生体適合性に優れているため.一般に.脱細胞化した同種移植片の真皮の生体内移行は良好である。 動物実験と臨床観察から.脱細胞化された移植真皮は組織修復の過程で足場となるだけで.自己の線維芽細胞が徐々にその微細孔構造に成長し.コラーゲンが置き換えられ.線維が再配置され.最終的に脱細胞化真皮が同化して自己のコラーゲン線維性組織を形成すると考えられています。

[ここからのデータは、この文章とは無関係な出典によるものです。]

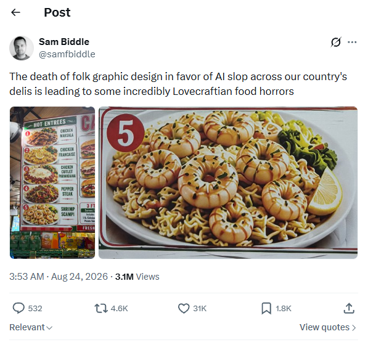Screen dimensions: 368x342
Task: Open the three-dot more options menu
Action: (352, 43)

この種の手術では.プロテーゼと脱細胞化した同種移植片の真皮の両方が移植されるため.細菌が増殖する条件が整うため.手術中の厳格な無菌操作と術後の感染予防が必要とされます。 脱細胞化された同種移植片の真皮を使用した経験から.感染に関連するリスクに関して高度な警戒が必要であることも示唆されています。 この症例群では,術中の厳格な無菌操作,徹底した術中灌流,術後の抗生物質投与が通常の感染予防策であった.
症例数が少なく.経過観察期間も短いため.本研究では.脱細胞化した同種移植片の真皮をシリコーンゲル・プロテーゼと併用した場合の予備的評価しか行っていない。 動物実験の結果.脱細胞化したアロガフト真皮の長期適用が人工関節拘縮の形成回避に有効であることが示唆されたが.その長期効果や相互影響を客観的に評価するためには.科学的評価を行う前に.より多くの症例と長い経過観察が必要である。
5.おわりに
ポリアクリルアミドハイドロゲル除去後の陥没乳房の変形は.シリコンジェルインプラントで効果的に改善することができます。 脱細胞化アロガフト真皮移植法は.移植したプロテーゼの表面を確実に覆い.乳房の形を整えるもので.侵襲性が低く.技術的に簡単で.拡張性の高い新しい乳房再建法です。